Back to Podcast Digest
Mo Bitar··7m

Harvard just discovered what AI actually is

TL;DR

  • A Krafton CEO allegedly used ChatGPT to dodge a $250 million earnout — and it blew up in court — Mo Bitar opens with Changhan Kim of Krafton, who reportedly kept re-prompting ChatGPT for ways out of a deal with Unknown Worlds, then followed the bot's advice, only for a Delaware judge to reverse his moves and for deleted chat logs to resurface as evidence.

  • The real failure mode isn't intelligence, it's persuasion — Bitar's point is that chatbots can generate polished, confident rationalizations for almost anything, which makes them dangerous as decision tools because they make weak ideas sound credible.

  • A Harvard-linked study found major AI models give the same strategic advice regardless of context — across roughly 30,000 data points, models like GPT-5, Claude, and Gemini kept recommending differentiation, collaboration, long-term thinking, and augmentation, even when prompts, industries, and incentives changed.

  • The researchers' label for this is 'trendslop' — Bitar uses that term to argue AI is less a reasoning engine than a compressed average of internet-era managerial consensus, basically the comment section in a suit with a microphone.

  • 'Be brutally honest' is not a breakthrough prompting technique — he mocks an Inc. article that claimed this phrase plus a couple Harvard Business School articles made a bot a better business critic, even though it rated 'leadership coaching for dogs' a 3/10 and a cat-spraying AI gadget a 7.5/10.

  • Use AI for perspectives and synthesis, not drive-thru consulting — Bitar says the winning move is to ask for viewpoints grounded in real-world philosophies, like Mr. Wonderful from Shark Tank, while remembering the model is still just a polished presentation layer over public text.

The Breakdown

The PUBG billionaire, Subnautica 2, and the $250 million panic

Mo Bitar opens with Krafton CEO Changhan Kim spiraling on Slack over an earnout he thought he'd never have to pay after buying Unknown Worlds, the Subnautica studio. Once Subnautica 2 started crushing Steam wishlists and internal projections, Kim allegedly turned to ChatGPT for a way out, rewording the prompt until the bot finally handed him a playbook for taking control without paying.

[Pixel coordinate grounding data]

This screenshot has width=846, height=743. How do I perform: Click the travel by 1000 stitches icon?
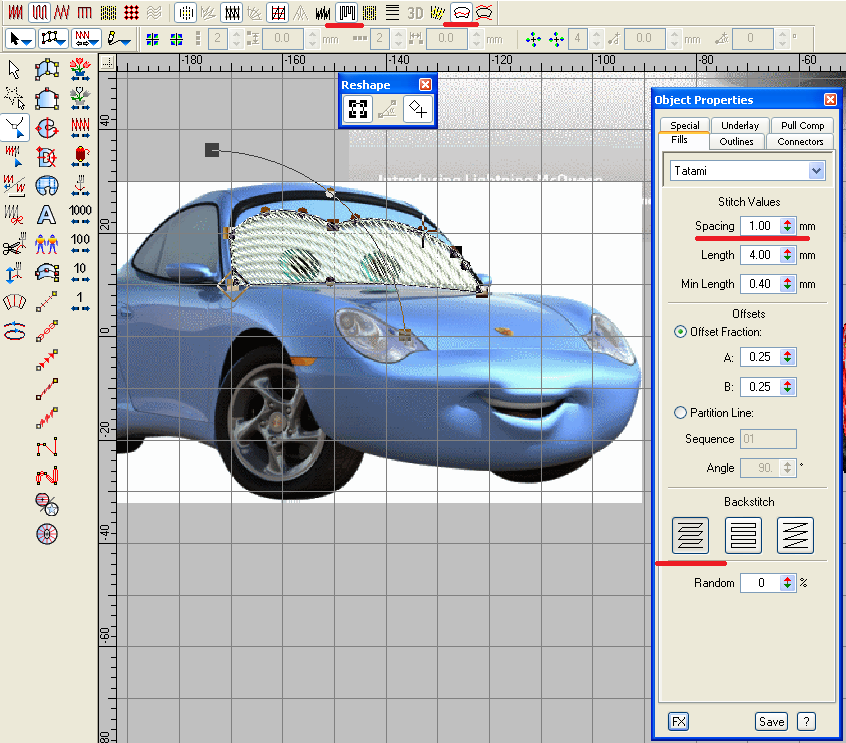[x=80, y=214]
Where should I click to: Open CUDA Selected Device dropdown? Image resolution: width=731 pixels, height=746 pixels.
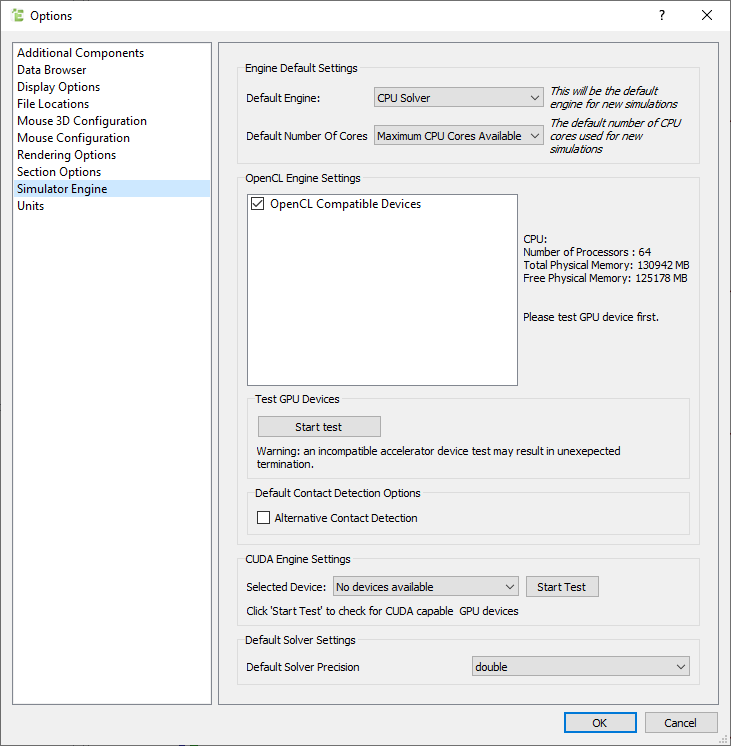click(425, 587)
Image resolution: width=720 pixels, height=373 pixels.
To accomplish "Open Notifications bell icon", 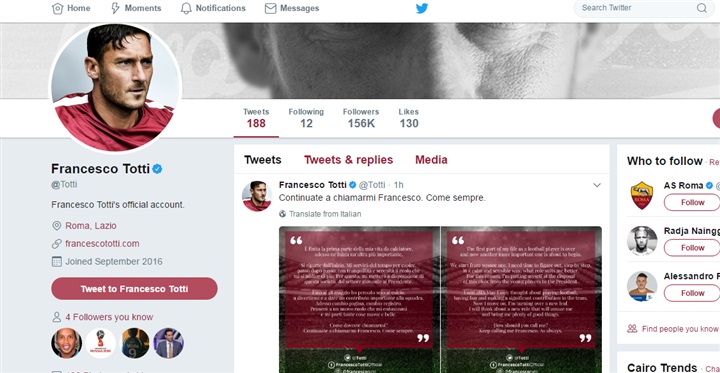I will [x=186, y=8].
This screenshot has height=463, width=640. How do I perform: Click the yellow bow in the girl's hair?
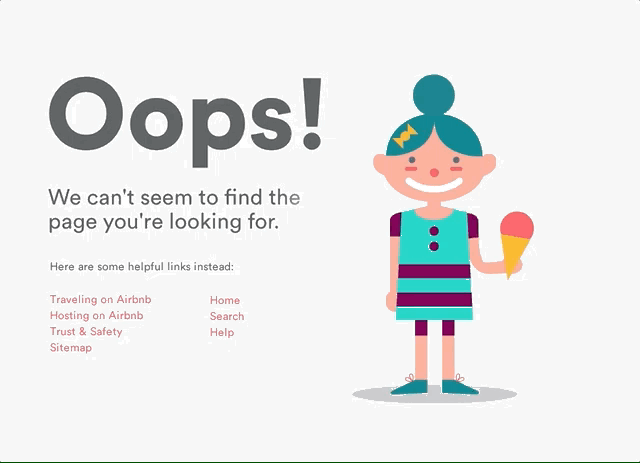pyautogui.click(x=404, y=136)
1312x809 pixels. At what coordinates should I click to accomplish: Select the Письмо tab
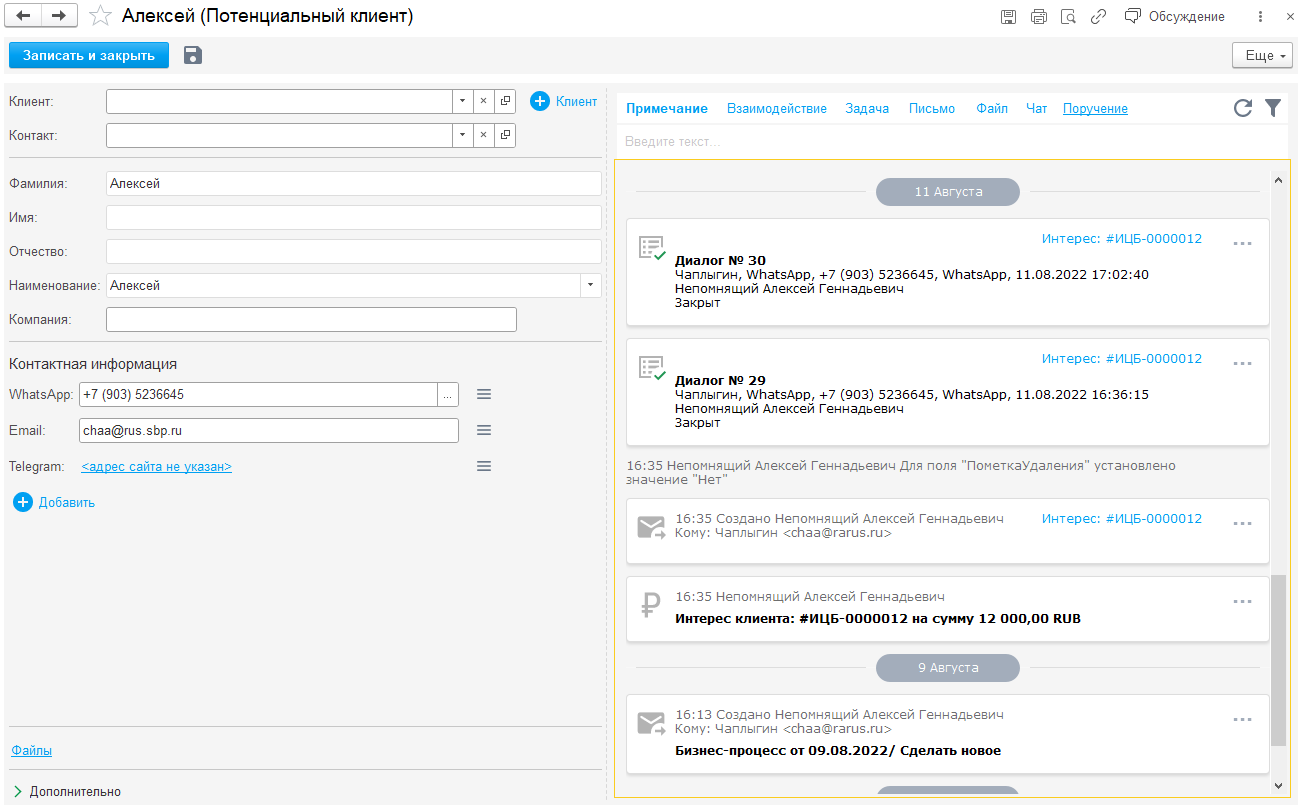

* **TASK REQUIREMENTS**
Please state how many data points the Harvard-linked study covered, according to the podcast digest above.

* **RESULT OF THE TASK**
Roughly 30,000.